┌──

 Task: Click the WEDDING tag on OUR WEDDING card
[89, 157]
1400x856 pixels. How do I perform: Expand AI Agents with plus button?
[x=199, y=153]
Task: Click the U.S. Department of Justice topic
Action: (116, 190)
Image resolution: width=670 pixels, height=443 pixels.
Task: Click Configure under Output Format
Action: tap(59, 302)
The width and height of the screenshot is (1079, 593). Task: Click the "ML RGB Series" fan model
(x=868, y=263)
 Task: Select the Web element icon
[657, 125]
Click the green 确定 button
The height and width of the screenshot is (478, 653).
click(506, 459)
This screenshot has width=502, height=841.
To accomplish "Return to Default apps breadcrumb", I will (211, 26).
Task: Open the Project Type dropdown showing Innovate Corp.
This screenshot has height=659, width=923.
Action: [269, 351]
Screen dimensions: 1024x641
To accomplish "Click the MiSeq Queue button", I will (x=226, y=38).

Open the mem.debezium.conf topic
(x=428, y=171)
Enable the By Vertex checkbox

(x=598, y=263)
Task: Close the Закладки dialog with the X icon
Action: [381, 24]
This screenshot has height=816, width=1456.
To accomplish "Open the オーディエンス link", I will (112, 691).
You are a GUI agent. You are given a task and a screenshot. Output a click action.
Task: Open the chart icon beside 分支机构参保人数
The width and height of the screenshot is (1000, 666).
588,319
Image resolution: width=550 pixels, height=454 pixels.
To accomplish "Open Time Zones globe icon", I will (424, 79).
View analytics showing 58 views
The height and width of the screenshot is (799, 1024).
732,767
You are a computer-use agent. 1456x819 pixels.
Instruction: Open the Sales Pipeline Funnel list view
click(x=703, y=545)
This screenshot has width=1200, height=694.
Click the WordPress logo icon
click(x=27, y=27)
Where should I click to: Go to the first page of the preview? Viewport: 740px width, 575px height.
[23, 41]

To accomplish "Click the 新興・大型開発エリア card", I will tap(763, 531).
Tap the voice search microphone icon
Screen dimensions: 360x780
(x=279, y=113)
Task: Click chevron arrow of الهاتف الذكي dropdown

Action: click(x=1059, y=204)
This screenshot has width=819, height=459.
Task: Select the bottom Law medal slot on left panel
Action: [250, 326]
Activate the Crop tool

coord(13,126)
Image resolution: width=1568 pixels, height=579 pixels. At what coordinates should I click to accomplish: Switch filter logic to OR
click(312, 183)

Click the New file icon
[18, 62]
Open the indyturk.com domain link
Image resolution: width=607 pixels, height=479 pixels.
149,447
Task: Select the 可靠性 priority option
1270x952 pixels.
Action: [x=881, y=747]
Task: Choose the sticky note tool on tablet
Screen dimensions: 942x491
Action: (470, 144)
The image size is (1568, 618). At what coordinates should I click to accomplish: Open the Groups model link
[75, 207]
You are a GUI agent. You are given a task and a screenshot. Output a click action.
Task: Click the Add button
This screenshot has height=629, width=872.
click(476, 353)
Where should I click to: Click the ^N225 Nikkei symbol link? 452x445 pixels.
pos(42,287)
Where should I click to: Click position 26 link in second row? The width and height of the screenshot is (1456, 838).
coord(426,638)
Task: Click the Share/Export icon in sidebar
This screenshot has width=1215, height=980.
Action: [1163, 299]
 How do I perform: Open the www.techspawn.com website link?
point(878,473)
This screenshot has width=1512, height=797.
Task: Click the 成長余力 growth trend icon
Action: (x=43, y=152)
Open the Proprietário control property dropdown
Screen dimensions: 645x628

└──

The answer should contain nothing except the lines from the one with "1270x952 pixels." to the end of the material above, each given again exactly.

1270x952 pixels.
Action: [x=881, y=747]
Task: Choose the sticky note tool on tablet
Screen dimensions: 942x491
Action: (470, 144)
The image size is (1568, 618). At what coordinates should I click to accomplish: Open the Groups model link
[75, 207]
You are a GUI agent. You are given a task and a screenshot. Output a click action.
Task: Click the Add button
This screenshot has height=629, width=872.
click(476, 353)
Where should I click to: Click the ^N225 Nikkei symbol link? 452x445 pixels.
pos(42,287)
Where should I click to: Click position 26 link in second row? The width and height of the screenshot is (1456, 838).
coord(426,638)
Task: Click the Share/Export icon in sidebar
This screenshot has width=1215, height=980.
Action: [1163, 299]
 How do I perform: Open the www.techspawn.com website link?
point(878,473)
This screenshot has width=1512, height=797.
Task: Click the 成長余力 growth trend icon
Action: (x=43, y=152)
Open the Proprietário control property dropdown
Screen dimensions: 645x628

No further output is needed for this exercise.